N-Stage transfer
The idea of n-Stage transfer is to extend the apertium-interchunk
so that it can output the same format as it inputs which would allow it to be called more than once, it would also be good to be able to "merge" chunks, for example NP CC NP → NP
This is something like the idea of cascaded finite-state chunking, as described by Abney (1995).
Example
- The girl with the telescope shouted at the boy who saw the dog in the field.
The current chunk-based transfer would normally chunk this into:
[The girl] [with] [the telescope] [shouted] [at] [the boy] [who] [saw] [the dog] [in] [the field] NP PREP NP V PREP NP REL V NP PREP NP
This is quite a shallow analysis, with more stages of chunking, we could unify some of those chunks into more coherent phrases.

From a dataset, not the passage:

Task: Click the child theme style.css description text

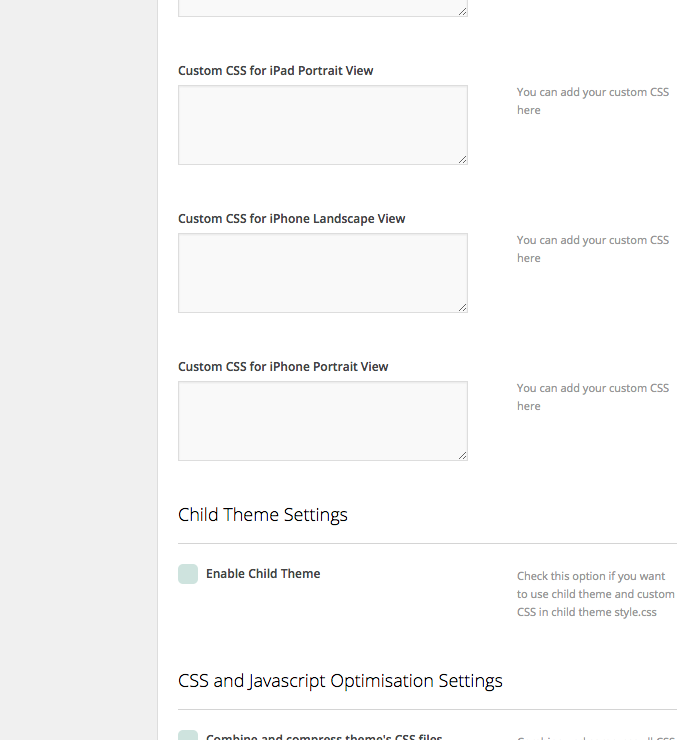Action: (x=596, y=594)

So for example the next stage might be to unify PREP NP → PP
then NP PP → NP
, then V NP → VP
and then NP REL VP → NP
. We'd end up with a more coherent and "deep" analysis which might look something like
The girl with the telescope shouted at the boy who saw the dog in the field DET NOM PREP DET NOM V PREP DET NOM REL V DET NOM PREP DET NOM * NP PREP NP V PREP NP REL V NP PREP NP (PREP NP → PP) NP PP V PP REL V NP PP (NP PP → NP) NP V PP REL V NP PP (V NP → VP) NP V PP REL VP (NP REL VP → NP) NP V NP
This would not give us any more "transfer power", as the rules would still be finite-state, and non-recursive, but it would make certain tasks easier.
References
- Steven Abney. (1996) "Partial Parsing via Finite-State Cascades". J. of Natural Language Engineering, 2(4): 337-344.